RECORDS FOR PROCESSING.
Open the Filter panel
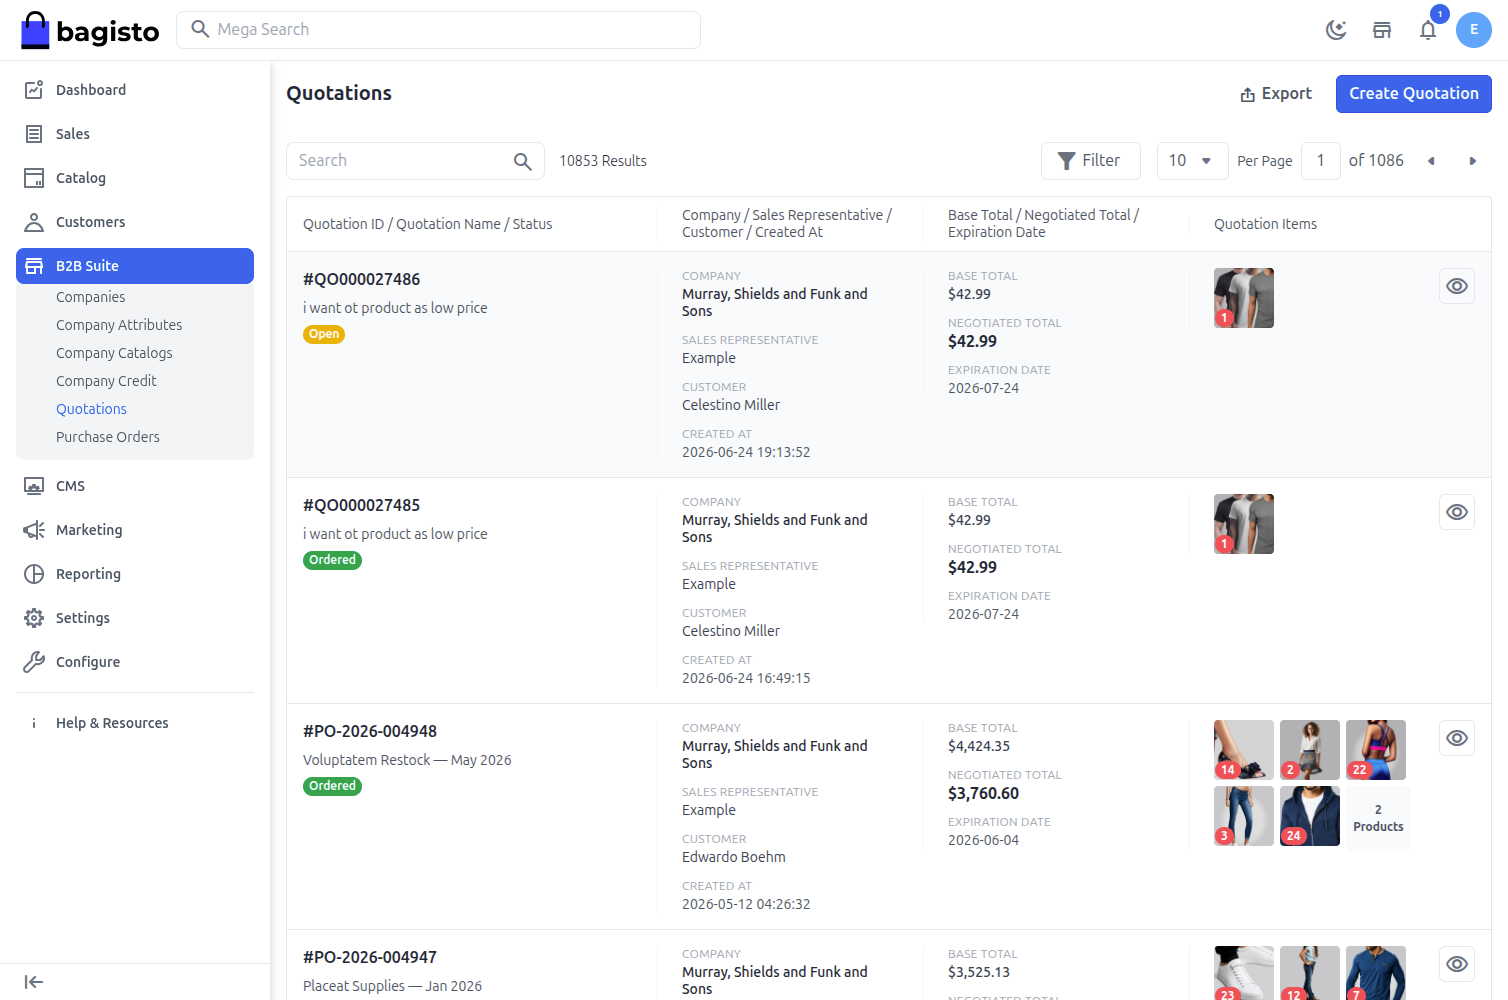Viewport: 1508px width, 1000px height. (x=1090, y=161)
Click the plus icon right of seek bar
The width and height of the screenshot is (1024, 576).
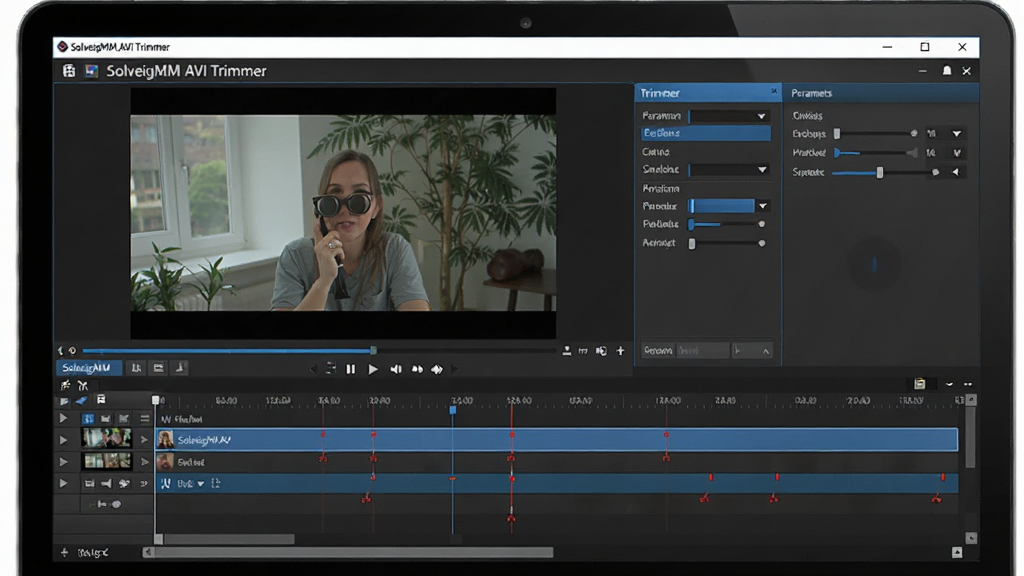point(620,351)
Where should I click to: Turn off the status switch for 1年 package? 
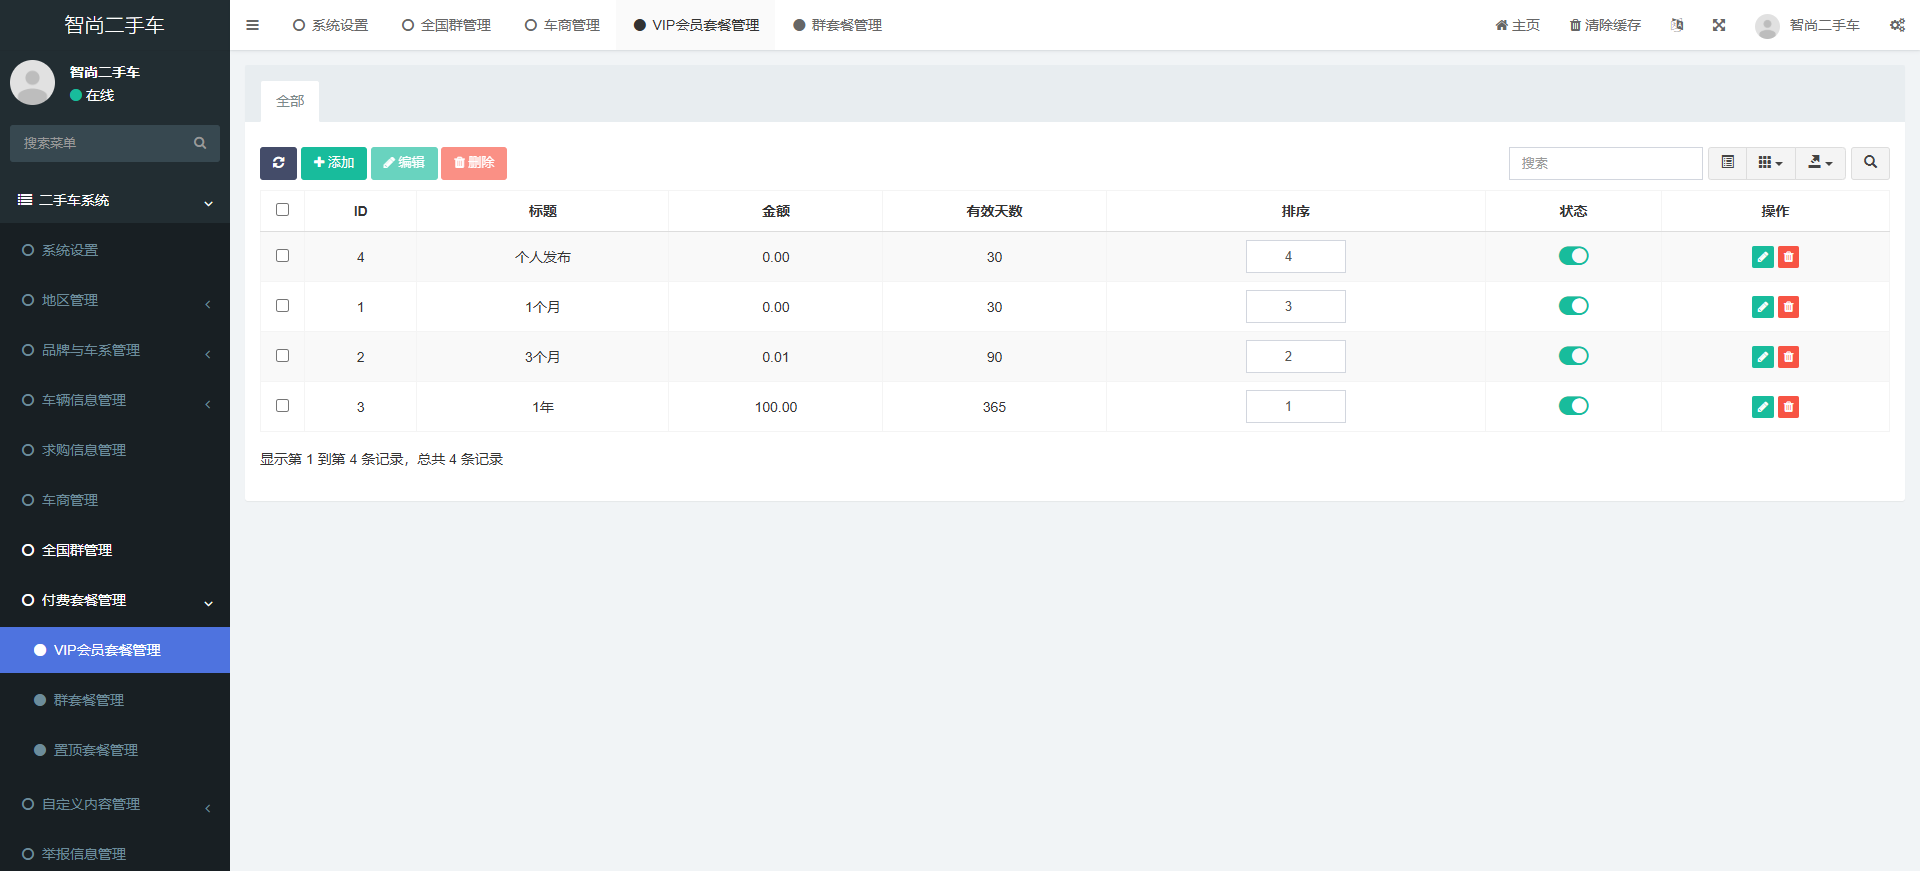coord(1573,406)
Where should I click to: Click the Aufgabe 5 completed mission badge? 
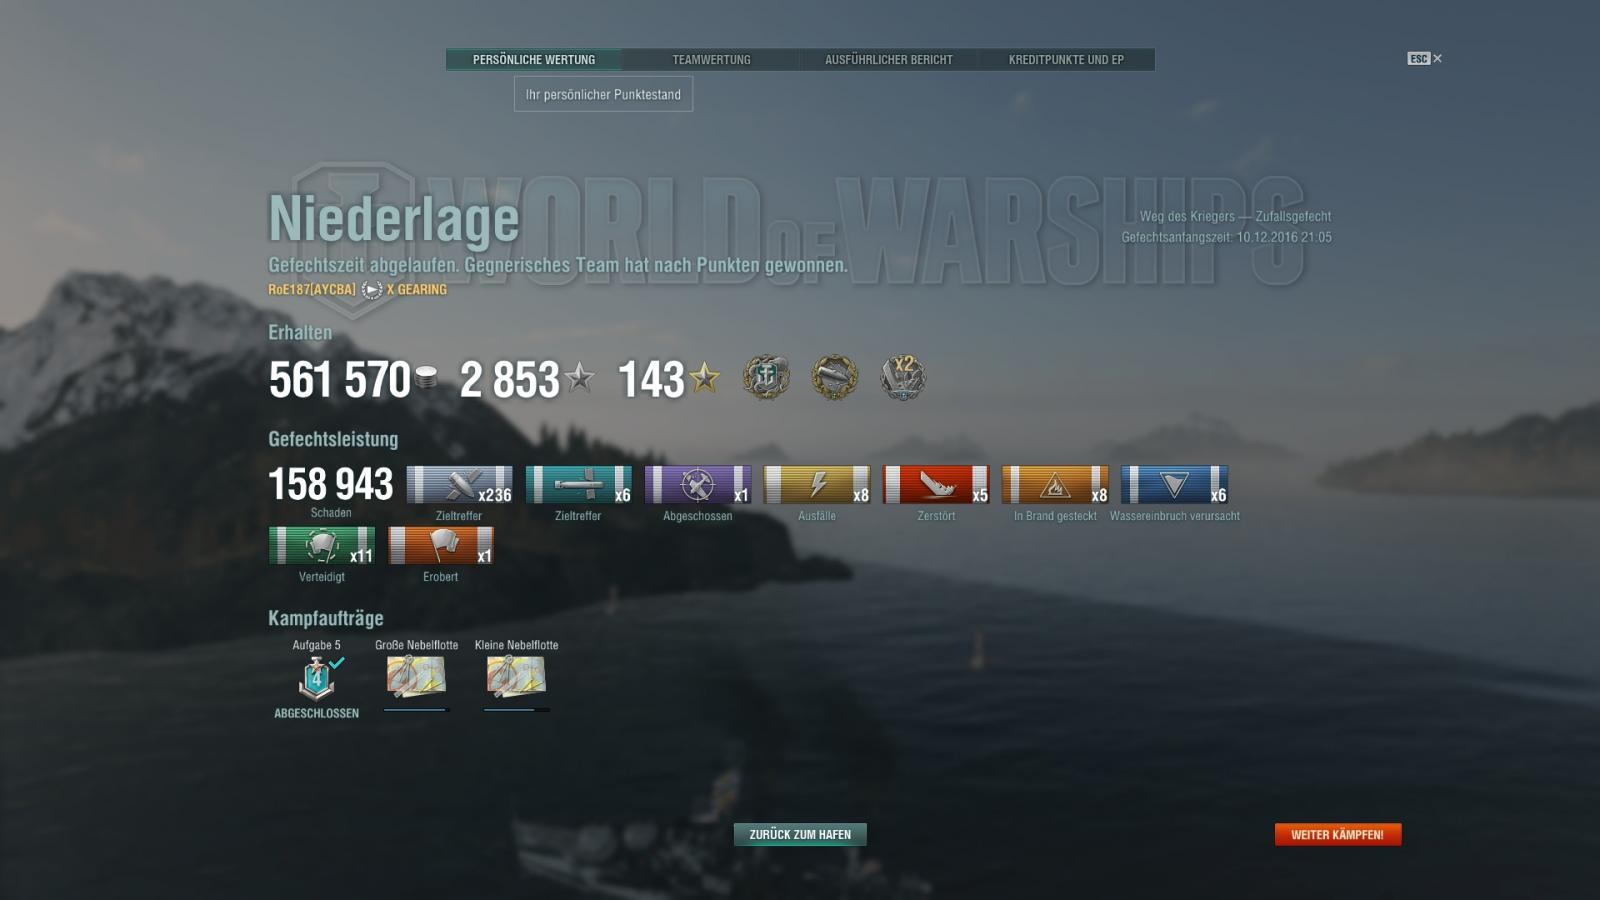point(317,678)
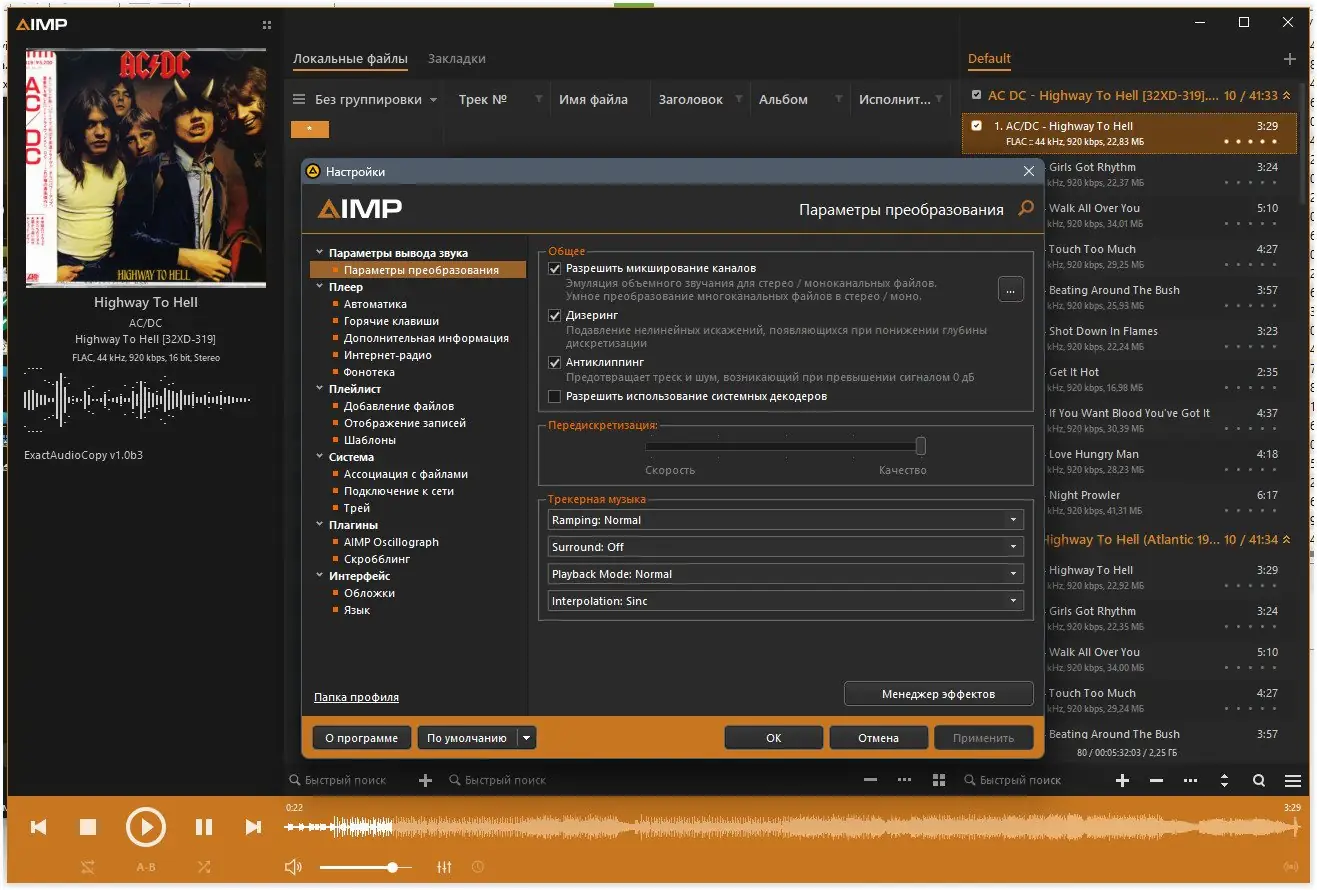Open the playlist menu hamburger icon
Screen dimensions: 1317x890
[1293, 780]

THE TASK.
Although the records above include pictures, the copy must contain only their exact text.

RESPONSE BOX.
Open the Filter panel
Viewport: 1508px width, 1000px height. (x=1090, y=161)
Click the plus icon right of seek bar
The width and height of the screenshot is (1024, 576).
point(620,351)
Where should I click to: Turn off the status switch for 1年 package? 
coord(1573,406)
Where should I click to: Click the Aufgabe 5 completed mission badge? 
point(317,678)
Open the playlist menu hamburger icon
Screen dimensions: 1317x890
[1293, 780]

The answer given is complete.